14 febbraio 2018

Annientamento: il film con Natalie Portman accusato di whitewashing

La pellicola fantascientifica di Alex Garland nel mirino per le sue scelte di cast

 

Era già successo negli scorsi mesi con due film tratti da due manga: Ghost in the Shell e Death Note. La storia si sta ripetendo ora con Annientamento, accusato per quanto riguarda la scelta del suo cast di “whitewashing”, ovvero la pratica di utilizzare un attore bianco per un personaggio appartenente a un'altra etnia.

 

Il film di Alex Garland tratto dall'omonimo romanzo fantascientifico scritto da Jeff VanderMeer, il primo della Trilogia dell'Area X, propone un cast capitanato da Natalie Portman, Jennifer Jason Leigh, Oscar Isaac, Tessa Thompson e Gina Rodriguez.

 

Guarda il trailer di Annientamento con Natalie Portman

 

Al centro delle polemiche ci sono in particolare il personaggio della biologa Lena, che nel libro è descritto di origine asiatica mentre nel film è interpretato da Natalie Portman, e quello della Dr.
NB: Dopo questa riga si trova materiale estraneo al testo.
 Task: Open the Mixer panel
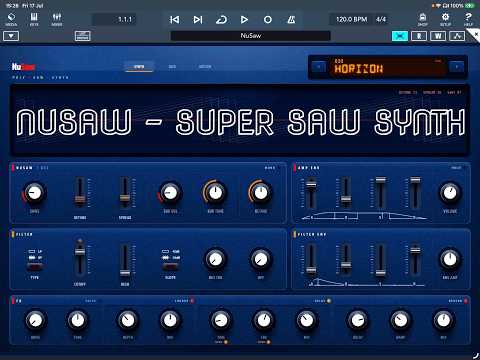pyautogui.click(x=57, y=19)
Ventress, nel romanzo presentata come mezza indiana-americana e mezza caucasica e nella pellicola impersonata da Jennifer Jason Leigh.

 

L'accusa di whitewashing è partita dalle associazioni Media Action Network for Asian Americans e American Indians in Film and Television, che attraverso un comunicato stampa hanno dichiarato: “Lo sceneggiatore e regista Alex Garland non è stato sincero con la realtà del libro. Sfrutta la storia, ma non le vere identità di ogni personaggio. Hollywood raramente scrive parti di spicco per i personaggi asiatici americani”.

 

Dello stesso parere Sonny Skyhawk, fondatore della American Indians in Film and Television: “Non siamo sorpresi dalla sostituzione della diversità di Whack-a-Mole che va avanti. Proprio quando finisci di opporti a un casting bianco, ne esce un altro”.

 

Già lo scorso dicembre Alex Garland si era difeso da accuse simili, ammettendo di aver letto solamente il primo libro della trilogia: “Non sarebbe nella mia natura una cosa simile. Ho letto solo un libro e l'ho adattato perché lo ritenevo fantastico. E ho pensato anche di non avere alcuna idea di come fare, ma ce l'ho fatta. E così è andata”.